PAGE EXCERPT Block Start

Personal information
- Date of birth: 31 December 1986 (age 38)
- Place of birth: Ouagadougou, Burkina Faso
- Height: 1.82 m (6 ft 0 in)
- Position(s): Defensive midfielder

Youth career
- 1999–2002: US Ouagadougou

Senior career*
- Years: Team / Apps / (Gls)
- 2003–2005: ASFA Yennega
- 2006–2012: Sheriff Tiraspol / 141 / (10)
- 2013: Charlton Athletic / 0 / (0)
- 2014–2015: CA Bastia / 38 / (0)
- 2015–2020: Saint-Pryvé Saint-Hilaire / 110 / (2)

International career
- 2004–2014: Burkina Faso / 50 / (1)

Medal record
Representing Burkina Faso
Africa Cup of Nations
| Runner-up | 2013 South Africa |  |

= Florent Rouamba =

Burkinabé footballer (born 1986)

Florent Rouamba (born 31 December 1986) is a Burkinabé former professional footballer who played as a defensive midfielder. He represented Burkina Faso at international level, making 50 appearances.

PAGE EXCERPT Block End
RECORD EXCERPTS Block Start

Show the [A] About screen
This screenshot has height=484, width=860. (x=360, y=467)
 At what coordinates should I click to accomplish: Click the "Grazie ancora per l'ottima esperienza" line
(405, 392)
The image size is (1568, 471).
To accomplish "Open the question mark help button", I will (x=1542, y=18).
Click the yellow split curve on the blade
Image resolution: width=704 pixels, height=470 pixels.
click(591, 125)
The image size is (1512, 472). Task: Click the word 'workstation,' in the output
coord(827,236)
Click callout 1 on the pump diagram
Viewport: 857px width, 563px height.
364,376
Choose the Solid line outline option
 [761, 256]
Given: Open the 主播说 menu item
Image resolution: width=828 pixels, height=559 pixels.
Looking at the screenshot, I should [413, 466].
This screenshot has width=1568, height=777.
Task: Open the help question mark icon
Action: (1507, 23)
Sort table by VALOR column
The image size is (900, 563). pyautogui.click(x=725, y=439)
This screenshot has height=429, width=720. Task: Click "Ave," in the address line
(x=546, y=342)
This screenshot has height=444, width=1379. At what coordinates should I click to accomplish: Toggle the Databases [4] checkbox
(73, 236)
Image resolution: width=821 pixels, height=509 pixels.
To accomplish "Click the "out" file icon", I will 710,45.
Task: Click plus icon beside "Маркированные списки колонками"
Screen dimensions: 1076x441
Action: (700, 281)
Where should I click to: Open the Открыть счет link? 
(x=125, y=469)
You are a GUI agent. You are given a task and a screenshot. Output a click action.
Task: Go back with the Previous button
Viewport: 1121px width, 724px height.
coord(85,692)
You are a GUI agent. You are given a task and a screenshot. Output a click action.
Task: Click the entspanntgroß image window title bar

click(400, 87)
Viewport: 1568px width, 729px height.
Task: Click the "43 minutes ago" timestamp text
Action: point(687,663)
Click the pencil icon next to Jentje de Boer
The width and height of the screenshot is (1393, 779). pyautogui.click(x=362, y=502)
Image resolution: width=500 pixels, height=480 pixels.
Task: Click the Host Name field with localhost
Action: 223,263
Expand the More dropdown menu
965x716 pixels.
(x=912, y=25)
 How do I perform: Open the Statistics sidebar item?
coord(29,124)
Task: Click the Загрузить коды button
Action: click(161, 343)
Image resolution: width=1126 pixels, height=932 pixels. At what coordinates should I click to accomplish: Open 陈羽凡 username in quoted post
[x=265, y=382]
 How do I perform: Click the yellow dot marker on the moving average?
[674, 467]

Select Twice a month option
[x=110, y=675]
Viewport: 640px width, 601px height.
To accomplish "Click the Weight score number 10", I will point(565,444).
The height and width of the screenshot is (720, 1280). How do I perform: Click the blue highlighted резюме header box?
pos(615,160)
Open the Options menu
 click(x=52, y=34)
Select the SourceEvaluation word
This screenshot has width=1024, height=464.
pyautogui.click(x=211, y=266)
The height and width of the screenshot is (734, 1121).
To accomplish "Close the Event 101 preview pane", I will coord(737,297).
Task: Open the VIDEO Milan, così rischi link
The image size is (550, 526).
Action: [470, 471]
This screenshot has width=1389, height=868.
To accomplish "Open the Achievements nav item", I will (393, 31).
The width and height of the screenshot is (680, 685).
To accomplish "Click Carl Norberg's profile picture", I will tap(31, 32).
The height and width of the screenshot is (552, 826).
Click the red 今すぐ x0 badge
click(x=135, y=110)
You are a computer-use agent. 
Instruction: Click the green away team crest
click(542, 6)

RECORD EXCERPTS Block End

▶ [ABOUT THIS TASK]:
Write out the Florent Rouamba profile above from "International career" up to and including "making 50 appearances.".

▶ [EXERCISE RESPONSE]:
International career
- 2004–2014: Burkina Faso / 50 / (1)

Medal record
Representing Burkina Faso
Africa Cup of Nations
| Runner-up | 2013 South Africa |  |

= Florent Rouamba =

Burkinabé footballer (born 1986)

Florent Rouamba (born 31 December 1986) is a Burkinabé former professional footballer who played as a defensive midfielder. He represented Burkina Faso at international level, making 50 appearances.